The consumerization of IT and business bring your own device (BYOD) programs have resulted in potential security problems for IT leaders, according to Gartner.
User expectations of a clean and simple mobile user experience often outweigh security concerns, and the same valuable data guarded by complex passwords and security measures on PCs can be left vulnerable on mobile devices.
Gartner predicts that, by 2016, 30% of organizations will use biometric authentication on mobile devices, up from 5% today.
“Security leaders must manage users’ expectations and take into account the user experience without comprising security,” said Ant Allan, research vice president at Gartner.
Gartner has identified some potential security impacts of the consumerization of IT, and has made some recommendations for IT security leaders.
First, a password policy requiring the use of at least six alphanumeric characters, and prohibiting dictionary words, is enforced on devices with access to corporate information via mobile device management tools.
For lost or stolen devices, the best practice is to use encryption that is not tied to the primary power-on authentication, meaning the key cannot be recovered from the device after a soft wipe operation has been performed.
Second, Gartner recommends that a further authentication method — at a minimum, another password — should be used for access to sensitive corporate applications and data.
In some cases, higher-assurance authentication is required.
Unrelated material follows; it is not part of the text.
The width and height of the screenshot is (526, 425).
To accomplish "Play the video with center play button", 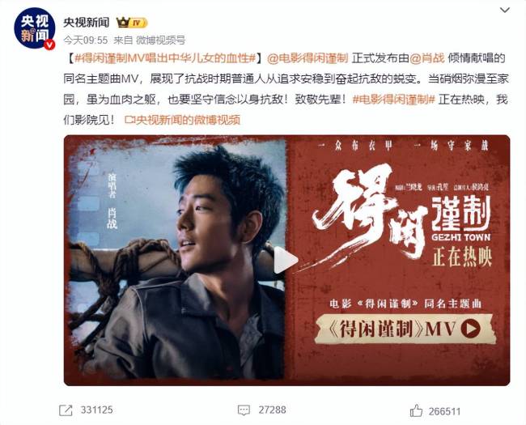I will coord(286,260).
Software tokens, such as X.509 credentials on the endpoint, provide options in this case, but often need MDM tools to be implemented properly and still require additional controls to provide the higher-assurance authentication necessary in some organizations.
Finally, security leaders should evaluate biometric authentication methods where higher-assurance authentication is required.
Suitable authentication modes include interface interactivity, voice recognition, face topography and iris structure. These modes can be used in conjunction with passwords to provide higher-assurance authentication without requiring any significant change in user behavior.
Moreover, as a mobile device itself provides a rich node of identity-relevant contextual data, this information can also be used to increase the trust in the claimed identity. It is possible that the combination of passive biometric authentication and contextual authentication will provide sufficient assurance in medium-risk scenarios without the need for “gateway” authentication events using passwords or tokens.
It is also important, when planning a comprehensive authentication policy that includes mobile devices, to consider the burden on organizations and users alike so that the policy is sustainable. Combinations of X.509 credentials on the endpoint, low-friction biometric modes and contextual authentication will likely fit the bill.